A parliamentary committee dominated by Kaczynski MPs will on Thursday (30 June) publish a first draft of its report into the 2010 plane crash which claimed the life of Jaroslaw's brother, Lech, the then Polish president, and 95 officials and family members.
The report conclusions - seen by EUobserver - speak of gross negligence and even hint at Polish collusion in a Russian plot to put the plane in danger and then to cover up what really happened.
The report ultimately blames Russia for not closing the Smolensk airport despite thick fog.
But it also says Polish PM Donald Tusk i gave Lech Kaczynski a faulty plane which had been tinkered with by a Russian firm with links to the Kremlin. It notes that a Polish spy arranged the ill-fated trip, which had low-level security. And it accuses Tusk of letting Russia destroy evidence and then of lying about it to press and to parliament.
"The intensity [of the disinformation campaign] and all that was linked to its wide dissemination shows an element of some kind of preparation," Jaroslaw Kaczynski said at a press conference in Warsaw on Wednesday.
The Kaczynski attack is aimed at scoring points in the Polish general election in October and comes at a sensitive moment for the Tusk administration.
The Smolensk findings are being released one day before Poland takes over the rotating EU presidency on 1 July. The Kaczynski press conference had simultaneous English translation and was web-streamed to a room in the European Parliament in Brussels, where Kaczynski MEPs invited every reporter in town.
Mateusz Kochanowski, a Kaczynski party spokesman in the EU assembly, told EUobserver the "publication of the report had nothing to do with the presidency." Kaczynski himself on the day wished the presidency success and said Poles should stand together on in the international arena.
For their part, Polish officials say the report is part of normal democratic debate, which can spill into the international arena in any country.
The Smolensk assault is not an isolated incident and Warsaw is not as blase as it makes out, however.

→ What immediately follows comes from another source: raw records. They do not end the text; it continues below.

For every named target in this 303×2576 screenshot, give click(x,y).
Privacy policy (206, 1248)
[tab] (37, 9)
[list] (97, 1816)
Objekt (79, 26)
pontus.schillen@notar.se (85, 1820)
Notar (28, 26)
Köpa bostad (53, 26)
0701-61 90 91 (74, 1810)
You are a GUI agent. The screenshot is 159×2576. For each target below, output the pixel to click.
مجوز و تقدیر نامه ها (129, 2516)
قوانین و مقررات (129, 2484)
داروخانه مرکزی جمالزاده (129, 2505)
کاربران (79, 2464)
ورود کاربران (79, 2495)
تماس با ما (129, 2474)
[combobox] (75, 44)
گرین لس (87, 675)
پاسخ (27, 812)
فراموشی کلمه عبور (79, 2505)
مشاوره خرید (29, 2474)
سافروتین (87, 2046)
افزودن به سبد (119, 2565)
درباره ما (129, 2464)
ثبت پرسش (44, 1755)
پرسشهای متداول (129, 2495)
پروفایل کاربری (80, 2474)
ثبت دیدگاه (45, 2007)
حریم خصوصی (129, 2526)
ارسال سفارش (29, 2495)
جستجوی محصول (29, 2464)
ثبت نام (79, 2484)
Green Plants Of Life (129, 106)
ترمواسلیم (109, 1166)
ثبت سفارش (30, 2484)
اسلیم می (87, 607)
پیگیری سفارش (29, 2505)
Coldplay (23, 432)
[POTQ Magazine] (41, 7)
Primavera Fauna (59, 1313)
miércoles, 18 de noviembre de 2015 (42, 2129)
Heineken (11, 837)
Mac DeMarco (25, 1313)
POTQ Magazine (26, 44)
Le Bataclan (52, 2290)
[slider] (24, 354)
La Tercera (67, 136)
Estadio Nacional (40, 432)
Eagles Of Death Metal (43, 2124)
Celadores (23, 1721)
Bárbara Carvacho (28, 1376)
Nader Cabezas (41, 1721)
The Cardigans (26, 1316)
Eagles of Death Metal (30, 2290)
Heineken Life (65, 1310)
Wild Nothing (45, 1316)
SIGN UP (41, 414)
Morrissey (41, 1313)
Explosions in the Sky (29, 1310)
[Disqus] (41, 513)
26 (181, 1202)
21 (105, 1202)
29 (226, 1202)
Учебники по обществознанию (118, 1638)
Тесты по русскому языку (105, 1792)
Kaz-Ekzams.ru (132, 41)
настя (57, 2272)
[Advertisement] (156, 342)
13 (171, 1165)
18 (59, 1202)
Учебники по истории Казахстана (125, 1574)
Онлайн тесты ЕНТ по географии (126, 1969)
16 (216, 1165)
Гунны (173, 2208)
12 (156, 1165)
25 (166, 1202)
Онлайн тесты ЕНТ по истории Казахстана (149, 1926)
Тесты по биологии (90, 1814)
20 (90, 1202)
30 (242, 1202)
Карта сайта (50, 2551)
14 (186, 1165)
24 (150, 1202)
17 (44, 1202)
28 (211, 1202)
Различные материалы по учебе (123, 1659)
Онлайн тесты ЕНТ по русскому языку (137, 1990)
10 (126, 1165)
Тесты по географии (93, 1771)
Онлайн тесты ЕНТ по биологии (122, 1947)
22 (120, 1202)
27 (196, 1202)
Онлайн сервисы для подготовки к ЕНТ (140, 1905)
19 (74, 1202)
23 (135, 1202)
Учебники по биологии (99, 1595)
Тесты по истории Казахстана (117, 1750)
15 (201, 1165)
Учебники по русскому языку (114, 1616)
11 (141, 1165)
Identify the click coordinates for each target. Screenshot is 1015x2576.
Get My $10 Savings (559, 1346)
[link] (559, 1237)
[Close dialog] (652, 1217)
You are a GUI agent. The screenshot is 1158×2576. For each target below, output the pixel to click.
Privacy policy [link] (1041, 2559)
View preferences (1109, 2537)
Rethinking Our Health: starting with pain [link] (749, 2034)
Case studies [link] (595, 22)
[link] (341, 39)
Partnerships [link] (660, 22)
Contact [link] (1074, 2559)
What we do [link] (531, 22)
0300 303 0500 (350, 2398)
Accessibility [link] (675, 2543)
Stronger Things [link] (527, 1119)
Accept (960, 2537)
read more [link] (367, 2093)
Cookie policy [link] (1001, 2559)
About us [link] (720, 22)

When Kaczynski MEPs last week invited Roman Catholic radio-evangelist Tadeusz Rydzyk, a political ally, to the EU parliament, the priest said that Tusk's Poland is becoming an "uncivilised" and "totalitarian" country.
The Polish foreign ministry reacted by sending a note to the Vatican asking it to make sure, in the words of ministry spokesman Marcin Bosacki, that "they will prevent these kinds of statements in future."
Speaking to the Polish parliament on Tuesday about the importance of the EU presidency to Poland in reputational terms, foreign minister Radek Sikorski said: "We are fully aware that every one of our mistakes, where substantial or organisational, will be painfully visible and could have more important consequences than in normal times, outside the presidency, both for the reputation of Poland and our position vis-a-vis our European partners."